The owner of Lenox Terrace — a partnership led by the Olnick Organization — has agreed to pay nearly $1.2 million to tenants in order to settle decade-old claims that the landlord wrongfully deregulated apartments while receiving a tax break.
The landlord settled a class action lawsuit filed by tenants in 2010, which alleged that apartments in the six-building complex were wrongfully deregulated while the owner received a J-51 tax break, according to an order filed with the court on Saturday. An attorney for the tenants indicated that 400 current and former Lenox Terrace residents are impacted by the decision, receiving rent reductions as high as hundreds of dollars a month.
Read more
The lawsuit is one of five class actions filed by the tenant law firm Himmelstein, McConnell, Gribben, Donoghue & Joseph in response to a New York Court of Appeals decision — Roberts v. Tishman Speyer Properties — that found that owners cannot deregulate rent-stabilized apartments while receiving J-51 tax benefits. That case, decided in 2009, launched a string of similar rent-overcharge cases.
“It’s a good thing that we filed our class action right after Roberts was decided and were able to recover most of the overcharges, get the apartments put back into rent-stabilization and get rents reduced,” David Hershey-Webb, an attorney for the Lenox Terrace tenants said in a statement.
Seth Schochet, president of the Olnick Organization, said the company is “pleased to have reached an agreement that amicably resolves all claims based on the clarification of the law and regulations offered by the court in the Roberts decision.”
Hershey-Webb noted that an April 2020 Court of Appeals decision — in the case of Regina Metro. Co., LLC v. New York State Division of Housing & Community Renewal — was a setback for tenants. In that case, the court found that the state’s new rent law could not be applied retroactively to rent overcharge cases.
“Many tenants, especially in light of Regina, will never be compensated, unless the State Legislature can repair the damage done by the court,” he said. The attorney later noted that Regina did not play a part in this settlement.

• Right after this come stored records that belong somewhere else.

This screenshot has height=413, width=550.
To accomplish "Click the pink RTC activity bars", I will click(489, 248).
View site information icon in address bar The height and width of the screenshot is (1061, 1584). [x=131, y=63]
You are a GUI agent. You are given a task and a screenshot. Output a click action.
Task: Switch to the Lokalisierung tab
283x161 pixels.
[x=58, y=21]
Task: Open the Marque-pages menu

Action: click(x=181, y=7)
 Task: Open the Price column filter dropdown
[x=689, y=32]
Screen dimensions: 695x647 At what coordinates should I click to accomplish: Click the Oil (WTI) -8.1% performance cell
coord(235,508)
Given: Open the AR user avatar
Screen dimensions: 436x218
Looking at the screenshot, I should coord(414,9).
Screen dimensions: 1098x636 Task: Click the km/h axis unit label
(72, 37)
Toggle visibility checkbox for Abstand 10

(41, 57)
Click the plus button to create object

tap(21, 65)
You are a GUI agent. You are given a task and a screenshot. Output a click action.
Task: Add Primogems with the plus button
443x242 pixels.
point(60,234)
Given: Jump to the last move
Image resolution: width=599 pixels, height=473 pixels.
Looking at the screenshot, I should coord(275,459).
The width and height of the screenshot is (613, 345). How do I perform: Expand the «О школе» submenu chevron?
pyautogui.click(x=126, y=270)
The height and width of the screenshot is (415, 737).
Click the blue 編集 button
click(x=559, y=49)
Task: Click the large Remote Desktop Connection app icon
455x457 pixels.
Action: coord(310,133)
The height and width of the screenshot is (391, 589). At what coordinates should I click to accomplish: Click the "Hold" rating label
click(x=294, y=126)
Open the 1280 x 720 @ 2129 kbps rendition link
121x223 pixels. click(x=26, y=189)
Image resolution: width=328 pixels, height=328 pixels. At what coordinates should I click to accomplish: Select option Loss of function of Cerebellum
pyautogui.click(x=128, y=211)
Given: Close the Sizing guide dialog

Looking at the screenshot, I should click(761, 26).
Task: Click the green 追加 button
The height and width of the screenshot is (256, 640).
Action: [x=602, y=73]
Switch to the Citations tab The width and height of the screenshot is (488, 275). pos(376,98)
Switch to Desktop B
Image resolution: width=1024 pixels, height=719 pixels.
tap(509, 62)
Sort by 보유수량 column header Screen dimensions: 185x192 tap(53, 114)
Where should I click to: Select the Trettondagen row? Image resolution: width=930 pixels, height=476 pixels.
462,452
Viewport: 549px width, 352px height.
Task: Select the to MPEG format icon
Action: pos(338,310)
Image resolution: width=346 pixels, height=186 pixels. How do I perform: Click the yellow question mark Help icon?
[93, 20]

Hershey-Webb said the settlement agreement doesn’t explicitly say that apartments can be deregulated once J-51 benefits expire, as did the settlement in Roberts, so the units at Lenox Terrace should remain stabilized.
Others have challenged the idea that apartments can be deregulated once the tax benefit expires. In March, tenants at Stuyvesant Town and Peter Cooper Village sued Blackstone to block the landlords from hiking rents once J-51 expired at the property.
Earlier this year, Olnick sought to rezone Lenox Terrace in order to expand the complex and add five new mixed-use buildings with approximately 1,600 residential units. The City Council rejected the proposal, leading the developer to put forward a smaller alternative project that would include four buildings with all market-rate units, leaving out the 400 affordable apartments planned as part of the original proposal.